8.3. Bloom Filters and Their Applications¶
- File:
BloomFilters.ml
Hashing can be useful for other applications besides distributing elements in an array when implementing a hash-table. For instance, we can also employ hashing for compactly representing the information of whether a certain element is or is not in a given set. To do so, let us first the introduce the following notion dealing with algorithms and data structures occasionally giving “wrong” answers.
True Negatives and False Positives
Let us notice that some applications do not require to always have the correct answer to the question
“Whether the element e
is in the set s
”?
Imagine that we have a data structure, such that
- when the data structure answers “no” to the above question, it means “the element
e
is certainly not in the sets
”, but - when it answers “yes” the above question, it means that “the element
e
might or might not be in sets
”.
This behaviour of the data structure is typically called as “sound-but-incomplete”. The first scenario (precise no-answer) is called “true negatives”, while the case of the second scenario, in which the answer “yes” is given for a certain element not in the set is called “false positive” (if the element is in the set, it would be “true positive”).
Data structures that experience false positives, but no false negatives (the answer “no” is precise), while providing a compact representation, are very useful and are employed in applications, that might tolerate imprecise “yes”-answers, given conservatively.
In this section, we will study one of such data structures called Bloom filter — a compact representation of a “lossy” set that provides precisely this functionality. Bloom filters are widely used in practice:
- Google Chrome web browser used to use a Bloom filter to identify malicious URLs.
- Medium uses Bloom filters to avoid recommending articles a user has previously read.
- Bitcoin uses Bloom filters to speed up wallet synchronisation.
8.3.1. High-level intuition¶
Bloom filter is a very simple data structure, which uses hashing.

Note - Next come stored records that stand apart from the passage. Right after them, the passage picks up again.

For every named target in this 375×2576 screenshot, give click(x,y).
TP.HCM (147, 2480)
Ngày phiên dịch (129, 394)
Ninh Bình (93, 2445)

It
is represented by a large boolean/bit array (you can think of it of an
array of 0s and 1s) of size m
, and a finite number k
of
different hash-functions, which map elements to be added to a set of
interest to int
(as usual).
For each new element to be added to the set, all k
hash functions are used to determine specific bits, corresponding to this element in the array. The combination of those positions is the element’s “image”. For instance, the following image shows a Bloom filter with m = 15
and k = 3
, with an example of three elements, X, Y, and Z, added to it.
To determine whether an element is in the set, one needs to compute its k
hashes, and check the bits in the corresponding array in a constant time (\(O(k)\)). Having more than 1 hash function reduces the risk of collision if the number of elements is smaller than the size of the filter, however, two or more different elements can indeed have all similar k
hashes.
Elements are never removed from a Bloom filter.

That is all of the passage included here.